#### DATA FOR THE TASK

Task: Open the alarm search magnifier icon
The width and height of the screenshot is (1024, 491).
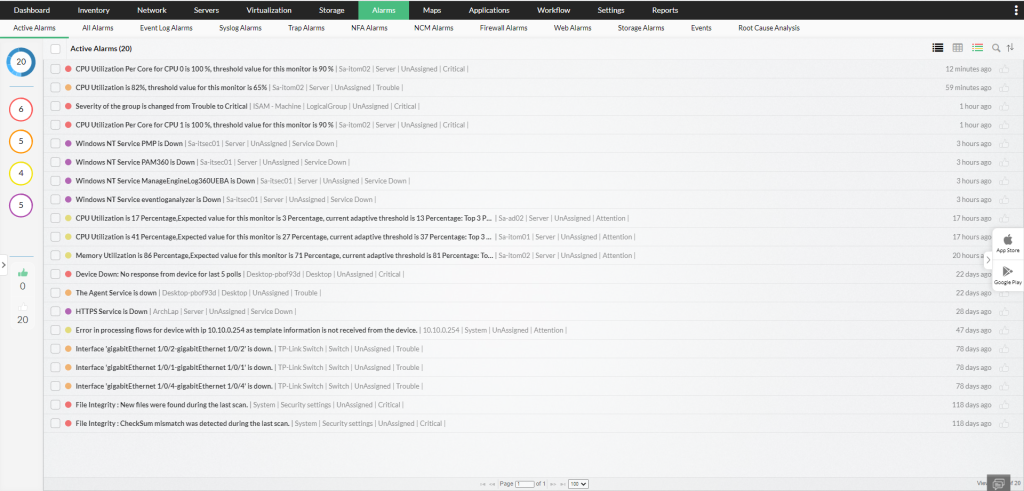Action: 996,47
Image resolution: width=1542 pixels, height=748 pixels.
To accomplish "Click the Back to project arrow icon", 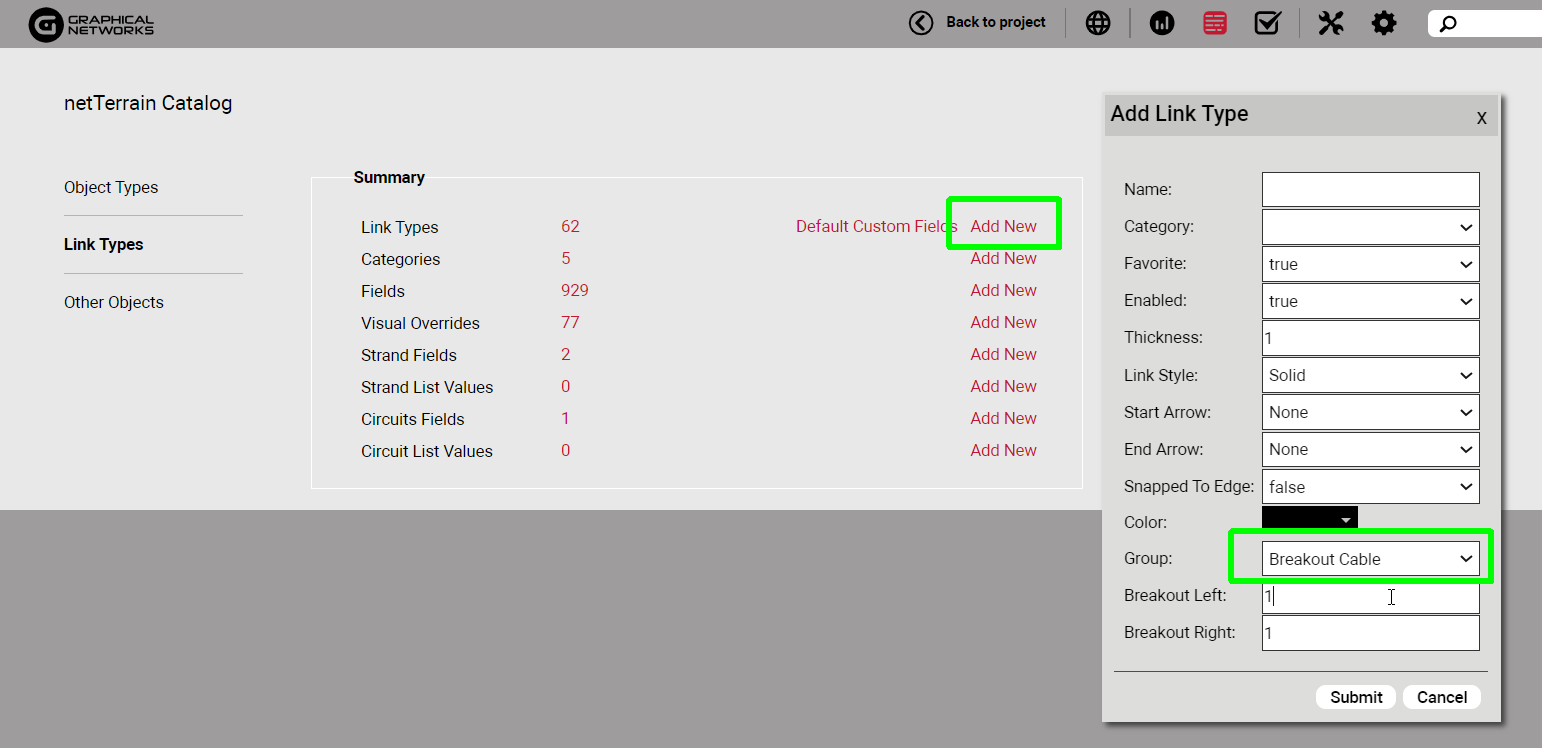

########

:: GIVEN REQUEST ::
Retype the rows, beginning with the line that contains "Image resolution: width=1542" and continuing through the end of the rows. Leave the pictures out.

:: THE REPLY ::
Image resolution: width=1542 pixels, height=748 pixels.
To accomplish "Click the Back to project arrow icon", 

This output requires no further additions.